En un fallo sin precedentes en Argentina, un hombre fue condenado a tres años de prisión en suspenso por haber transmitido el Virus de Inmunodeficiencia Humana (VIH) a su pareja, una mujer de 40 años. Además, deberá pagarle a la víctima una indemnización de 40.000 dólares en concepto de reparación civil por los daños causados.
El Ministerio Público Fiscal de la Ciudad de Buenos Aires informó que “se trata de la primera condena en Argentina a una persona por contagiar VIH”. La investigación estuvo a cargo del fiscal Adrián Dávila, de la Fiscalía Penal, Contravencional y de Faltas porteña N°36, especializada en violencia de género. El hombre, de 56 años, y la mujer, de 40, mantuvieron una relación de pareja entre 2011 y 2016.
“La causa se inició cuando la víctima presentó una denuncia tras conocer su diagnóstico.
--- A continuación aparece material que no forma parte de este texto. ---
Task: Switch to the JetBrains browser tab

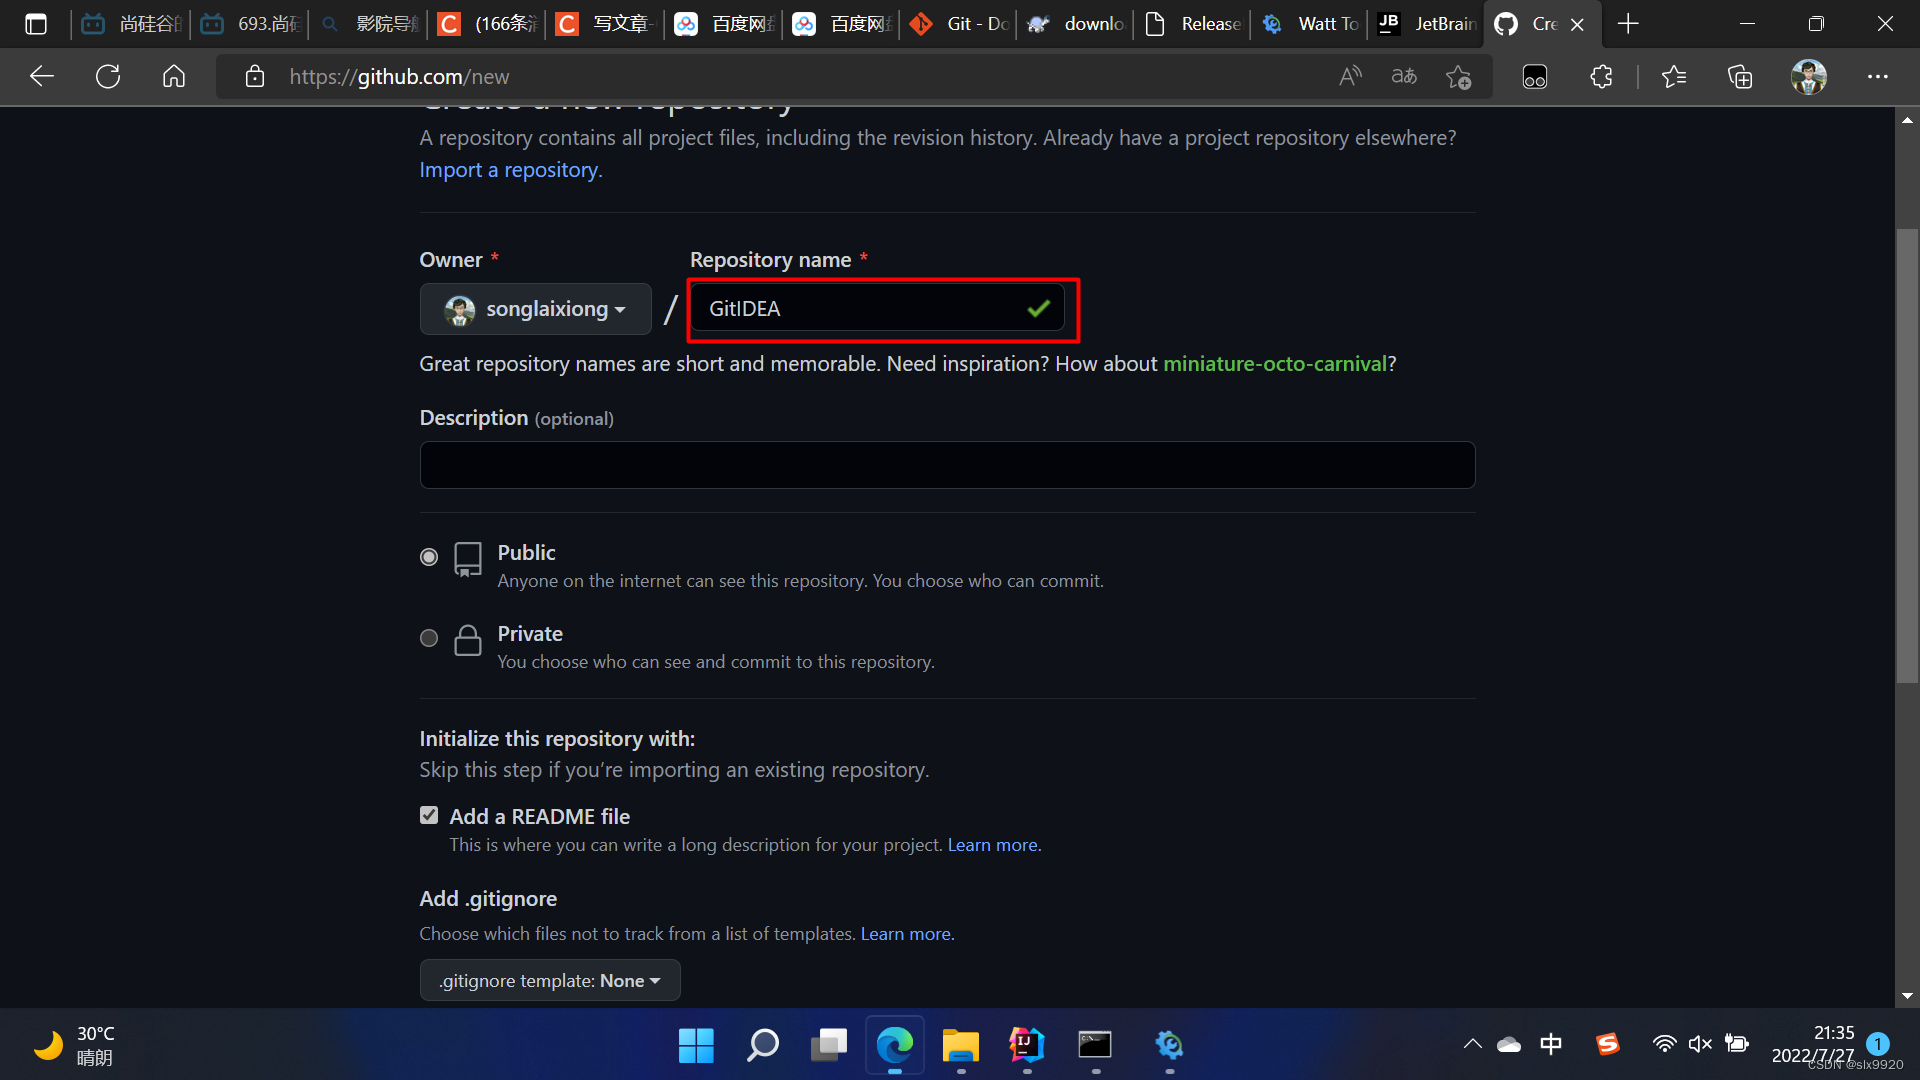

La infección le causó una trombosis que derivó en una necrosis —muerte del tejido corporal— permanente en las venas ilíaca y femoral, así como un edema crónico en su pierna izquierda. Esta condición conlleva un riesgo de vida ante una nueva trombosis, además de un peligro inminente de contraer otras enfermedades debido a la inmunosupresión”, detallaron fuentes cercanas al caso.
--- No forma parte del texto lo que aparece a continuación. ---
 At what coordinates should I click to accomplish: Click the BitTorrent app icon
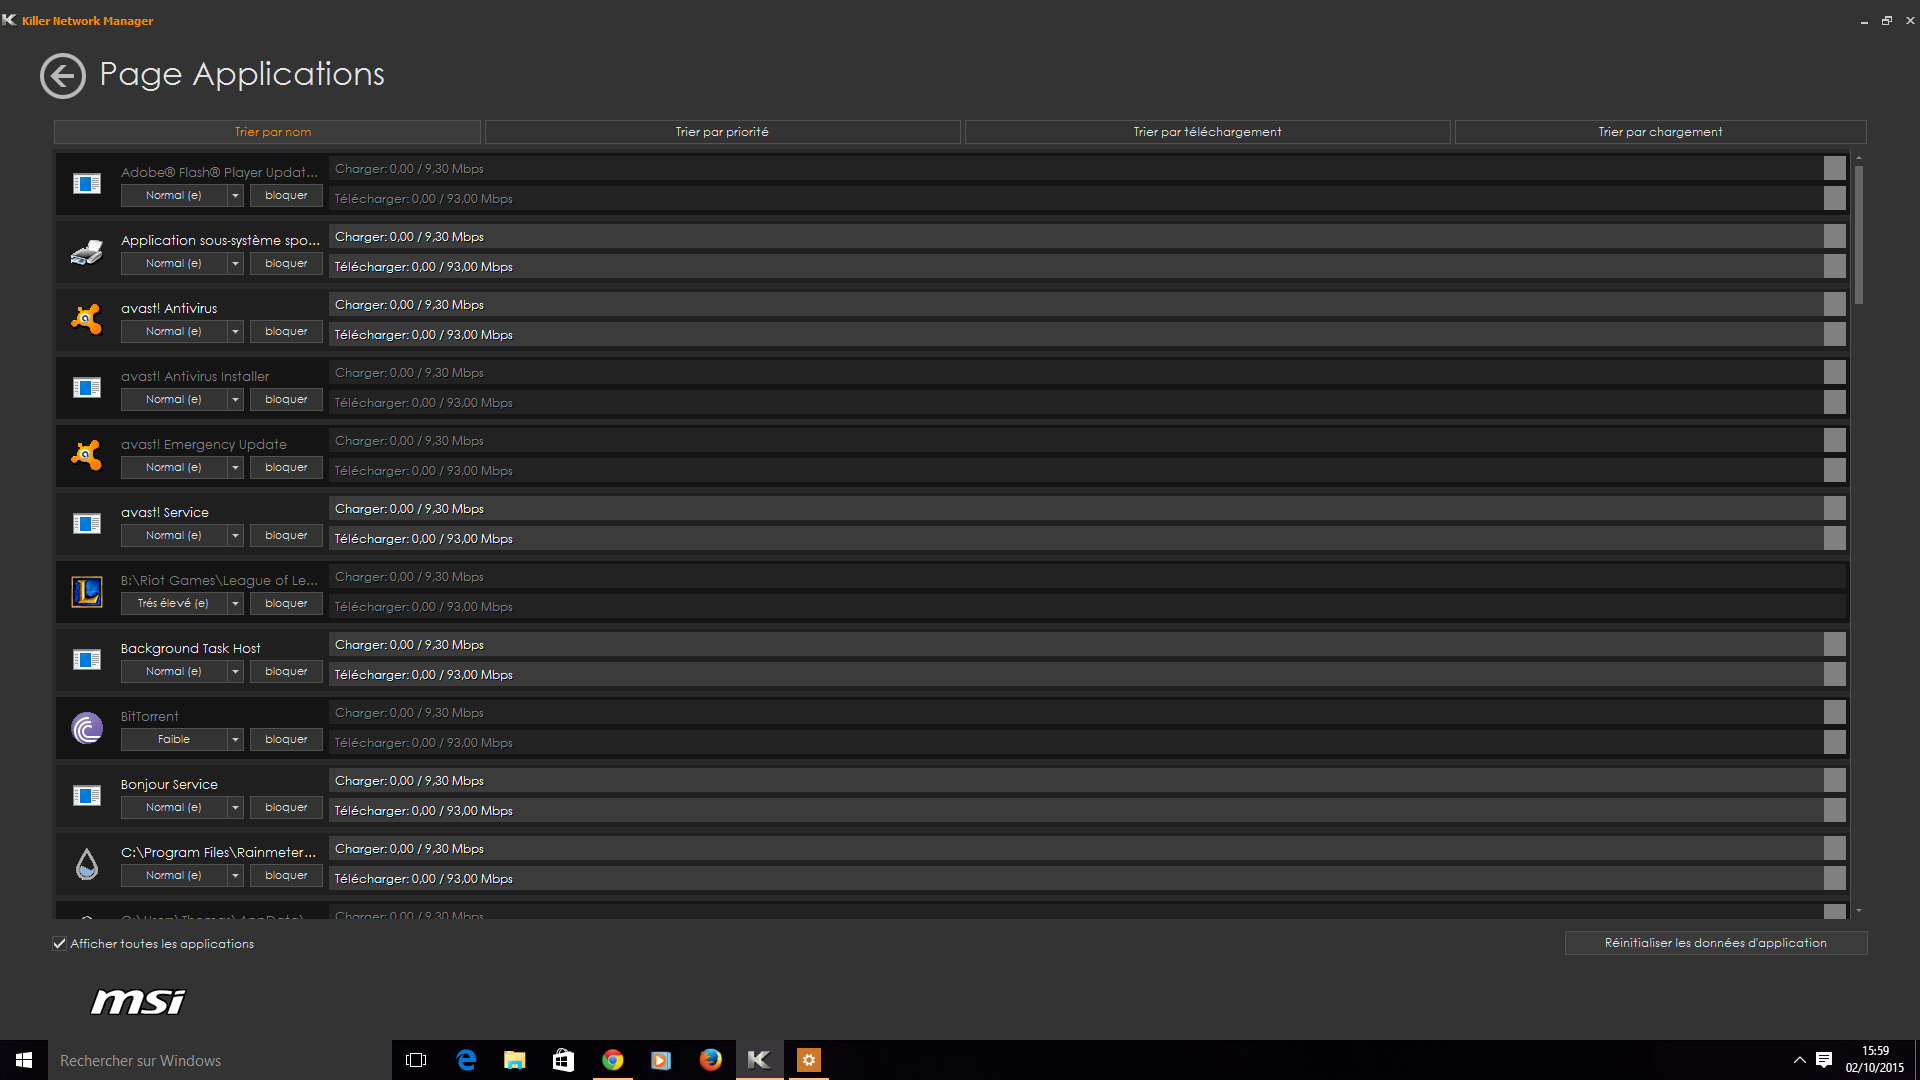tap(87, 727)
Durante la investigación, el fiscal Dávila pudo establecer, a través de documentos y registros médicos, que el acusado “fue informado de su diagnóstico en marzo de 2013”. A pesar de conocer su condición, la pareja mantuvo relaciones sexuales sin ningún tipo de protección hasta 2016, lo que demuestra que el hombre no tomó medidas para evitar la transmisión del virus.
En un comunicado de prensa, el Ministerio Público Fiscal de la Ciudad explicó: “El contagio afectó la salud mental de la víctima, provocándole un trastorno de estrés postraumático y alteraciones del estado de ánimo, derivados de la situación vivida por el contagio de VIH”.
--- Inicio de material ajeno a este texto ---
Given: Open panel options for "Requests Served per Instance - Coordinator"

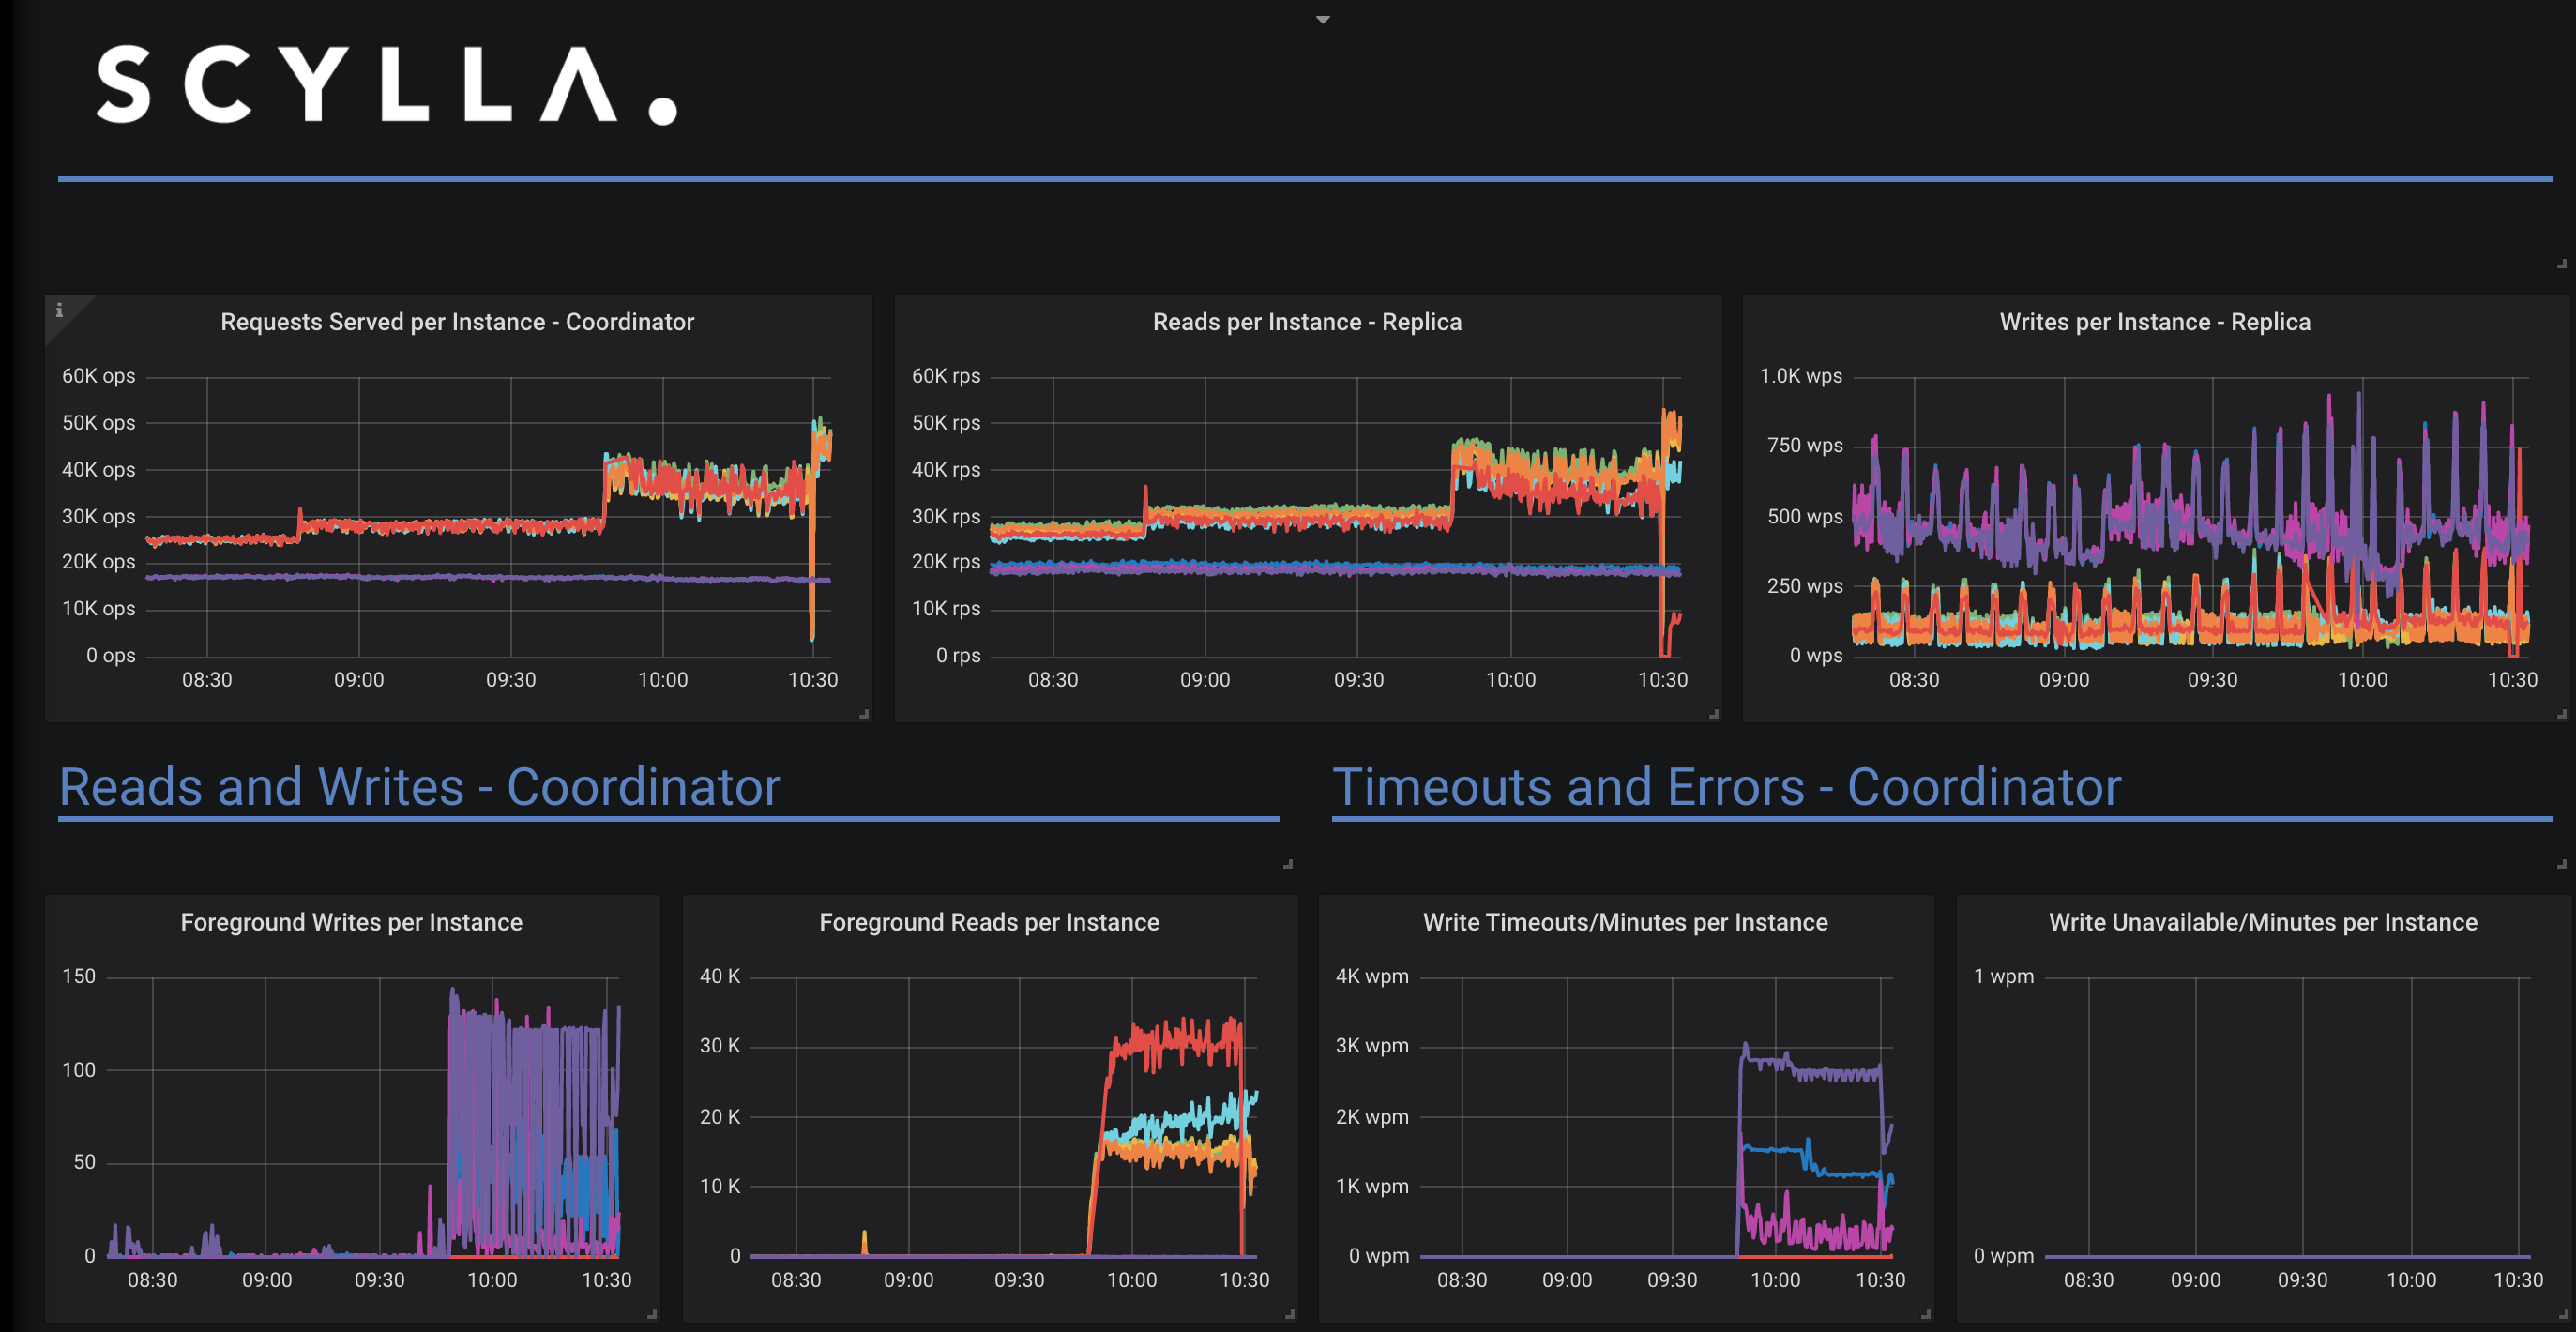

El hombre fue acusado del delito de “contagio de una enfermedad de transmisión sexual, junto con lesiones graves y gravísimas, agravadas por el vínculo y el género“. En los últimos días, la jueza en lo Penal, Contravencional y de Faltas, Fernanda Botana, homologó un acuerdo entre las partes, imponiendo al acusado la pena de tres años de prisión en suspenso.
Además, la jueza aprobó un “acuerdo de reparación civil del daño causado a la víctima”, que obliga al acusado a pagarle 40.000 dólares.
Para preservar la privacidad de la víctima, la identidad del condenado se mantiene en reserva. Como parte de su condena, deberá cumplir con varias condiciones: durante tres años, no podrá tener contacto alguno con su expareja; deberá realizar 80 horas de trabajo comunitario en la Fundación Cáritas (entidad relacionada al estudio del VIH), tendrá que participar en un taller sobre violencia de género; y deberá fijar su residencia, notificando cualquier cambio de domicilio a la Justicia.